This week’s guest blog post comes from DSF Southeast Parent Ambassador Shannon Cloud. Shannon lives in Smyrna, GA (in the metro Atlanta area) with her husband Blaine and their three children.  Their oldest child, Alaina, was diagnosed with Dravet Syndrome in 2009 at age 4.

Shannon is originally from Pickerington, Ohio and graduated from Florida State University in 1997 with a degree in Management Information Systems.  She recently left a 20 year career in IT consulting to focus more on her family, advocacy and helping others.  She and her husband have been advocating for medical cannabis in Georgia for several years on behalf of Alaina and patients with other debilitating conditions.

Shannon and her family have attended all three DSF conferences and have worked with other Atlanta area families to host several walk events to benefit the DSF since 2011.  She is looking forward to the opportunity to help other Dravet parents on their journey.

Parenting a Teen with Dravet Syndrome

Things can change frequently and unexpectedly when you have a child with Dravet syndrome. Every child is different, but most of us find that we go through some very similar phases during their journey to adulthood. The teen years can be easier for some and harder for others, but this period certainly brings new challenges regardless of what seizure control is like.

My daughter Alaina just turned 14 and it is safe to say we have a legitimate teenager on our hands. She has had an attitude for a long time, but now I can see a glimmer of typical teen behavior as she emphatically yells “No!” when we tell her to do something. She’s looking less like a little girl and more like a young woman.

It has been almost 10 years since her Dravet diagnosis. We are hopeful that the hardest years, at least in terms of the seizures, are well behind us now. Status seizures and rescue meds are a thing of the distant past. We are still very aware of potential triggers and can’t totally let our guard down, but doing things like swimming, jumping on a trampoline, or just being outside on a hot day are no longer almost certainly going to result in a seizure. Life in general has gotten easier. Some of that is because she has matured in ways we never thought possible and some is because we are just generally more comfortable with who she is and how to manage from day to day. We don’t worry about her finding an open door and getting out of our house like we used to. We don’t let the fear of a seizure keep us from going on long hikes in the woods or other activities that we may not have been comfortable with when she was younger. When we plan a vacation, we don’t think about whether there is a good hospital nearby. I can even manage a trip into Target with her without totally losing my mind!

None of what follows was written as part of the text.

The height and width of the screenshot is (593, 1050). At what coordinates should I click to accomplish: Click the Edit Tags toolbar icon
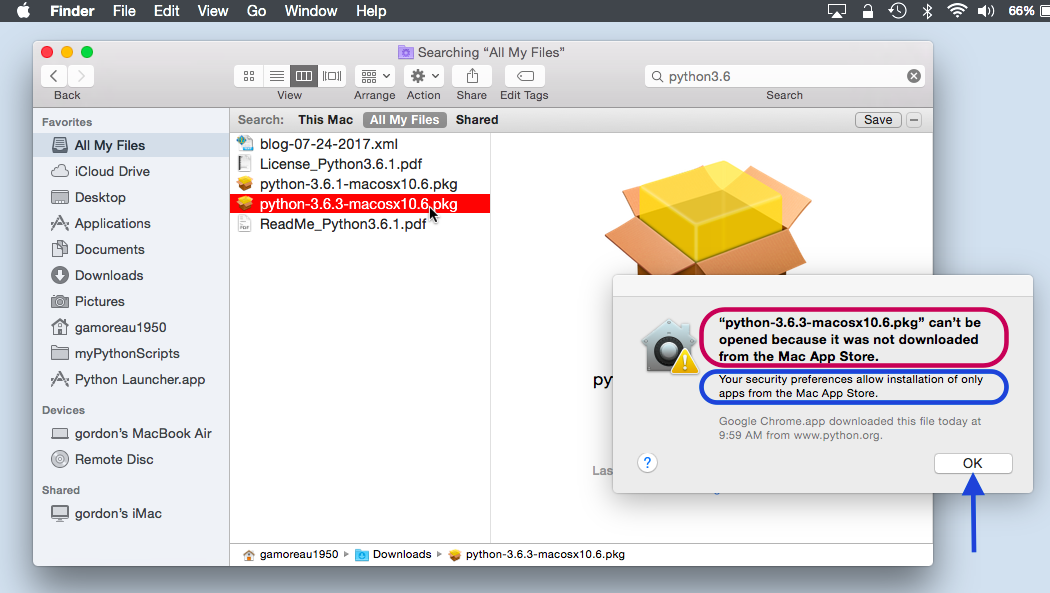coord(524,75)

As with most of our kids as they get older, the cognitive and social gaps between Alaina and same-age peers have become much more significant. Now that she is in middle school, it is hard not to think about what she “should” be doing since this is when many kids start to grow into who they will be. She “should” be going to the after school parties and dances at her school. She “should” have participated in confirmation at our church this year with all of the other 7th graders. She “should” be sitting on a lounge chair at our neighborhood pool with the other girls. She “should” be fighting me on what she’s allowed to wear to school. If it were not for this tiny little genetic mutation, would she be a softball player, a dancer, or a musician? Would she be a good student? Of course, the reminders are even more present thanks to social media. We get to see other parents celebrating the accomplishments of their children and as happy as we are for them, sometimes it still hurts. Yet somehow I always feel a little guilty if I post about Alaina being on the “All A Honor Roll” because it seems as if it is not fair to the kid who worked really hard in typical grade-level classes and just barely missed getting that award when my child who is stuck on 1st grade material is given such a high honor without being held to the same standards.

Many of us struggle during the earlier years about what is best for our kids in terms of school. Do we try to keep them mainstreamed as much as possible or allow them to be in a special needs only class where they won’t get as much interaction with typical kids? We are thankful that we didn’t try to push Alaina to be in a general education classroom where she wouldn’t understand most of what is being taught.  We know that a small group class is exactly where she needs to be. She is taught on a level that is appropriate for her and she has friendships with other kids that are similar to her in many ways. Alaina has been with some of the same kids since they started off in special needs pre-k when they were just three years old. They love (and annoy) each other like siblings. She may not fully understand true friendship, but I never really thought that was something she’d have in her life and we’re so thankful for these amazing kids and their families.

Even after 14 years there are still challenges with finding the right balances of seizure control, behavior, sleep, speech, appetite and quality of life. It seems that we are quite often tweaking some med in order to try to fix one of those things without messing up what is going well with something else. Seizure control is not the highest priority like it might have been in the early years, though.

We know that things could change for Alaina in an instant, but for this moment we are enjoying our teenager and trying not to worry about the future. Despite the tendency to contemplate what life would be like for her without Dravet syndrome, we know that she is exactly who she was intended to be and our job is simply to try to make the best decisions we can while fighting for a cure!